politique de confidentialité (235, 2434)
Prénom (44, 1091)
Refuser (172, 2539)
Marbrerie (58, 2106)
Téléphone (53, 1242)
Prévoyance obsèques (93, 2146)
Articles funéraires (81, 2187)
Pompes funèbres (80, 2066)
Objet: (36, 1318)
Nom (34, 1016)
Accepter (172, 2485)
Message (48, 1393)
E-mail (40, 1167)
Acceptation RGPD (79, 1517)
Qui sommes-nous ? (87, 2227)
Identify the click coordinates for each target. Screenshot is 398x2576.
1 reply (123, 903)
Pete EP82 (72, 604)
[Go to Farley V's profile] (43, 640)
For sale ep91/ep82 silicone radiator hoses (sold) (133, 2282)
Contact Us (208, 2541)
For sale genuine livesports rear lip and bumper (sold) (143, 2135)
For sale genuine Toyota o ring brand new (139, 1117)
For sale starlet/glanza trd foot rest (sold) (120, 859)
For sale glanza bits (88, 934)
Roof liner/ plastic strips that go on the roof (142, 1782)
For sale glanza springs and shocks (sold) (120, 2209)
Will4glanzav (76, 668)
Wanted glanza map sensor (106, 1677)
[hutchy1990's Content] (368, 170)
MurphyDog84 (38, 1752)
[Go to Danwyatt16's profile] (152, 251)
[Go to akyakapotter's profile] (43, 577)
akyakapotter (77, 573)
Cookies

::::

Task details: The response should be an exact repeat of the data above.

Task output:
politique de confidentialité (235, 2434)
Prénom (44, 1091)
Refuser (172, 2539)
Marbrerie (58, 2106)
Téléphone (53, 1242)
Prévoyance obsèques (93, 2146)
Articles funéraires (81, 2187)
Pompes funèbres (80, 2066)
Objet: (36, 1318)
Nom (34, 1016)
Accepter (172, 2485)
Message (48, 1393)
E-mail (40, 1167)
Acceptation RGPD (79, 1517)
Qui sommes-nous ? (87, 2227)
Identify the click coordinates for each target. Screenshot is 398x2576.
1 reply (123, 903)
Pete EP82 (72, 604)
[Go to Farley V's profile] (43, 640)
For sale ep91/ep82 silicone radiator hoses (sold) (133, 2282)
Contact Us (208, 2541)
For sale genuine livesports rear lip and bumper (sold) (143, 2135)
For sale genuine Toyota o ring brand new (139, 1117)
For sale starlet/glanza trd foot rest (sold) (120, 859)
For sale glanza bits (88, 934)
Roof liner/ plastic strips that go on the roof (142, 1782)
For sale glanza springs and shocks (sold) (120, 2209)
Will4glanzav (76, 668)
Wanted glanza map sensor (106, 1677)
[hutchy1990's Content] (368, 170)
MurphyDog84 (38, 1752)
[Go to Danwyatt16's profile] (152, 251)
[Go to akyakapotter's profile] (43, 577)
akyakapotter (77, 573)
Cookies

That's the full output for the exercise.